Observations from two different Physics First Classrooms
As Art Hobson says in the November 2005 edition of The Physics Teacher, “Physics First will succeed or fail depending on the way it is implemented. If all it does is offer a math-based first course focusing on classical physics, similar to many first physics courses now offered in the 11th or 12th grade, it will fail for the same reason that those courses fail.”
A complement to this statement is a story from Charlie Bock, Physics First Mentor, who was inadvertently exposed to the contrast between a “traditional” approach to teaching physics of and teaching using modeling and inquiry. The original article was published in the A TIME for Physics First Newsletter, December 2007:
I was visiting the classroom of my mentee, a teacher trained to use inquiry and modeling pedagogy in the A TIME for Physics First program. That day his students were presenting whiteboarded responses to the Framing Questions in the Accelerated Motion unit. He made students defend their answers as he and other students questioned them. He described objects experiencing uniform acceleration and asked them to draw motion diagrams, explain and defend them. I was thoroughly caught up in this back-and-forth interaction until my attention was diverted to the adjacent room.
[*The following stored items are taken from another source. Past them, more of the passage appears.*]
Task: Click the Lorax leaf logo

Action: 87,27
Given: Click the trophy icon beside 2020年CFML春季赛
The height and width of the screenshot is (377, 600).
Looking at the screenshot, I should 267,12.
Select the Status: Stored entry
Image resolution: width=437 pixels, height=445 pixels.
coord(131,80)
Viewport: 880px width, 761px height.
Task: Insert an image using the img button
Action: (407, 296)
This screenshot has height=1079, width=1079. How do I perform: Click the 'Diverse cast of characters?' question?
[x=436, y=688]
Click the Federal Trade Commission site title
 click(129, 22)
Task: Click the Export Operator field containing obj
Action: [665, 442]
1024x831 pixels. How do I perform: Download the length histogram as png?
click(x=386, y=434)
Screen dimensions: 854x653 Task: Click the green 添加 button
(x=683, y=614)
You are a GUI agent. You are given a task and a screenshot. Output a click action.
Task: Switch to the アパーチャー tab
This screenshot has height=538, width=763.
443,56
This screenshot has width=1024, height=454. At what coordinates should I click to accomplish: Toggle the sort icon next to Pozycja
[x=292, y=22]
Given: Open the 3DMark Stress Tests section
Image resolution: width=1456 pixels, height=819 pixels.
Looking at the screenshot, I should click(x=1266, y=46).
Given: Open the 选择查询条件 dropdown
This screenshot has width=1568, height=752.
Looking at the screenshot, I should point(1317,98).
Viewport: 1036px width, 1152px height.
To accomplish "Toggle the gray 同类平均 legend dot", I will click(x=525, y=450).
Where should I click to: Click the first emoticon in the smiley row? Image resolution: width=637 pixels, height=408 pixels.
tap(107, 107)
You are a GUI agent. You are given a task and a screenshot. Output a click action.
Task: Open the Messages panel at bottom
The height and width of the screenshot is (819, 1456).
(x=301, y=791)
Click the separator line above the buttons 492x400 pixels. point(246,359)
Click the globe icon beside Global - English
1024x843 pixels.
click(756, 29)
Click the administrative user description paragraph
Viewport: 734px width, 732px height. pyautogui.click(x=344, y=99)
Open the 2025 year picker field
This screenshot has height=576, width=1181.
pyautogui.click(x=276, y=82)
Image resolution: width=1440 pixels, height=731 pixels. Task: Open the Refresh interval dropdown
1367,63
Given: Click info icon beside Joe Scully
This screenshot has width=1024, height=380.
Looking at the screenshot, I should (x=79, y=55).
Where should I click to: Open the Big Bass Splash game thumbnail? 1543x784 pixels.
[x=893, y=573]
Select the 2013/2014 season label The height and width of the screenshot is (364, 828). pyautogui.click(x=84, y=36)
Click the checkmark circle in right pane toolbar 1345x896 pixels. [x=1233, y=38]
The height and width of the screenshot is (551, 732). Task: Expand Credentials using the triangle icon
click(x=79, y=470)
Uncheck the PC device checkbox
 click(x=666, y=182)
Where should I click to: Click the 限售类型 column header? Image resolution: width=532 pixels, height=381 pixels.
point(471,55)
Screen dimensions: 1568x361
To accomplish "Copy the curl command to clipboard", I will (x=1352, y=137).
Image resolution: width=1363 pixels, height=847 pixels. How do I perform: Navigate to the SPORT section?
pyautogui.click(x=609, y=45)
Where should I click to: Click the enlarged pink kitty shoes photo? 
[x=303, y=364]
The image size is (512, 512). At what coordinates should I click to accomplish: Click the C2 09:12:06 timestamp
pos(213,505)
Another freshman physics class was being conducted in that room. Following the best tradition of the movie, “Ferris Bueller’s Day Off,” I was hearing, “Okay class, get out your textbooks. Read pages 17-19 and pages 30-33. You’ll need to be quiet and carefully read the material, because you’ll be taking a quiz after you’re finished reading”; “The answers to the quiz items are …..” (No discussion of the items); “Now I want you to watch this video and pay attention to how speed is determined by dividing the change in position by the change in time.” In that classroom, physics was being “taught” by handing the information to students.
In the classrooms of my A TIME for Physics First mentees, I see students learning as teachers model the behavior they want from their students. They show students how to observe, collect and organize information, look for patterns, represent those patterns graphically and mathematically, ask questions and form conclusions from facts. These processes allow them to get a more solid grasp of basic physics concepts.